DAILY NEWS STAFF WRITERS

Forty-nine people, including top gangsters and three mobsters working as city building inspectors, were indicted Thursday in two separate bribery and racketeering schemes.

The Manhattan district attorney's office charged 29 people, including three ranking members of the Lucchese crime family and the mob-tied building inspectors, with soliciting bribes to overlook violations or speed up permits.

Prosecutors said acting Lucchese capo Anthony Croce, 76, and gangsters Joseph DiNapoli, 74, and Matthew Madonna, 73, were key players in a far-flung operation that pulled in some $400 million from gambling, loansharking, gun trafficking and extortion.

The ring passed around more than $120,000 in construction bribes, prosecutors said, adding that investigators tapped 64 telephones and bugged a restaurant in a two-year probe with the NYPD and the Department of Investigation.

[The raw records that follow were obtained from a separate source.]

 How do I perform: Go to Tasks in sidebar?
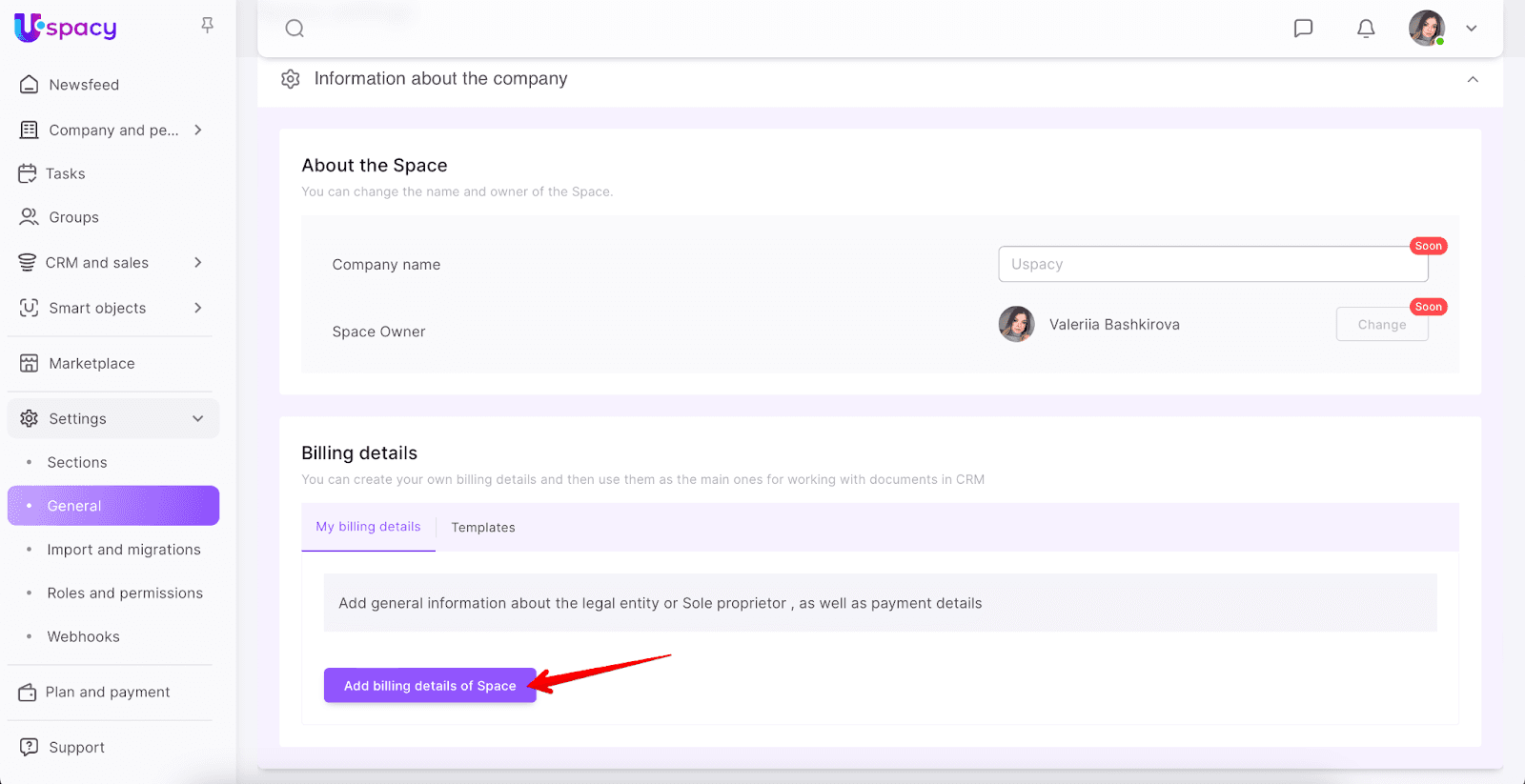tap(65, 173)
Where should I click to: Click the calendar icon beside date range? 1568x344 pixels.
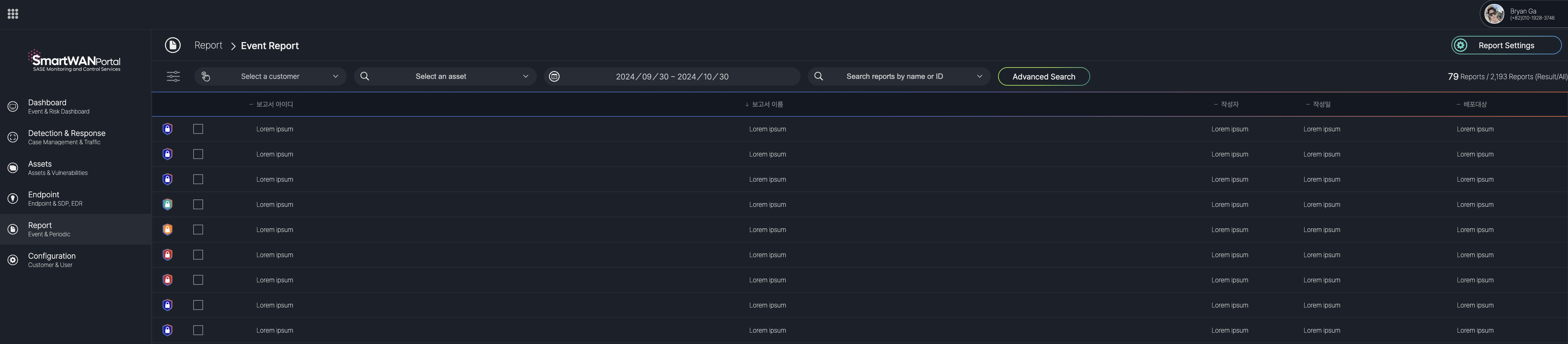(554, 77)
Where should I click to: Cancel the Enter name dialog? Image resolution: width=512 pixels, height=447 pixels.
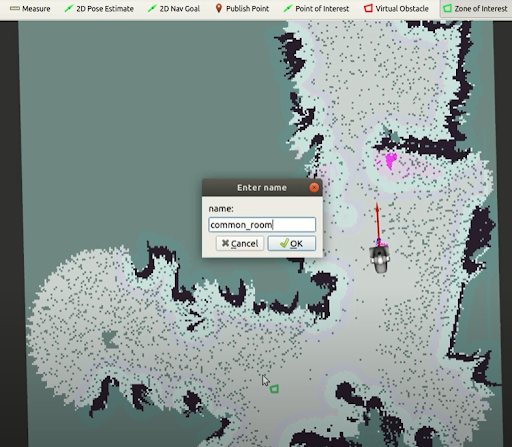(x=240, y=244)
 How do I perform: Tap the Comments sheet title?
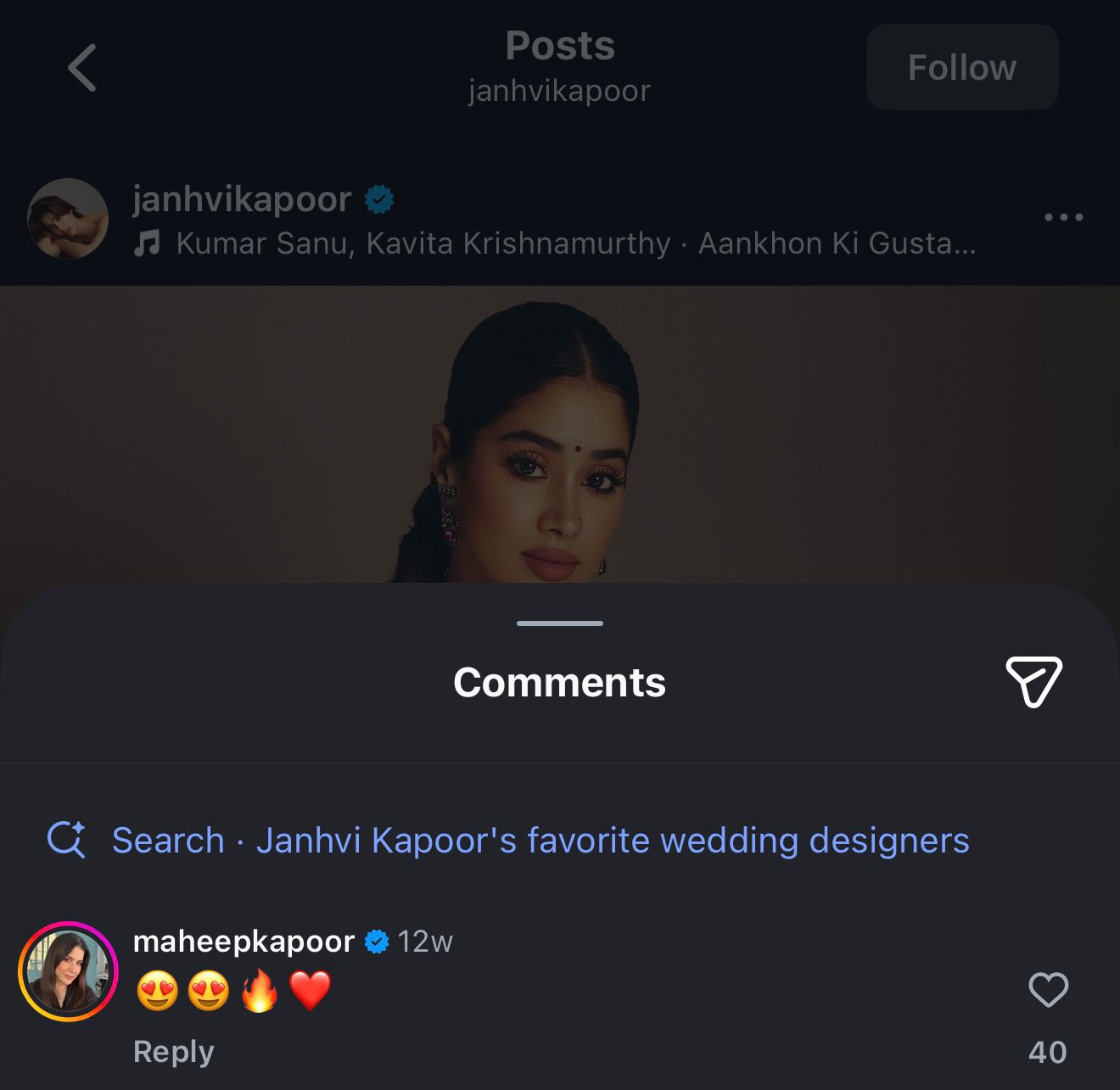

"The threat of traditional organized crime is not a thing of the past," Manhattan District Attorney Robert Morgenthau said.

"Not content with activities like narcotics sales and gambling, the Lucchese family has actually sought to place associates in a government agency."

Morgenthau's probe began as an investigation of an Internet gambling operation in Costa Rica and led to corrupt building inspectors who took bribes to overlook code violations and approve permits.

The highest single bribe - $44,000 to win Buildings Department permits - went to reputed mob associate Carmine (Snappy) Francomano Sr., 71, prosecutors said.

Francomano's sons, Frank, 45, and Carmine Jr., 43, were building inspectors who extorted bribes from contractors and building owners, dealt drugs and trafficked in firearms, prosecutors said.

Other former building inspectors charged were mob associate Thomas Masucci, 59, and Earl Prentice, 54, Angel Luis Aviles, 56, and Exel Plass, 31.

All were charged with taking cash to void violations, lift stop-work orders and speed up inspections at more than a dozen sites across the city.

The indicted inspectors have resigned or been fired, Buildings Commissioner Robert LiMandri said.

"The department has visited all of the buildings associated with the investigation to ensure safety, and we expect to complete all reinspection work soon," he added.

In a separate indictment, the feds charged 12 more reputed Lucchese gangsters and seven others in a gambling, loansharking and extortion scheme. Prosecutors said the ring paid $222,000 in bribes to an NYPD detective and sergeant posing as crooked cops to protect city poker parlors.

Acting Lucchese capo Andrew DiSimone and crime family soldier Dominic (Nicky Pepsi) Capelli ran the ring, said Chief Brian Conroy of the NYPD vice division, who headed up the sting, dubbed Operation Open House.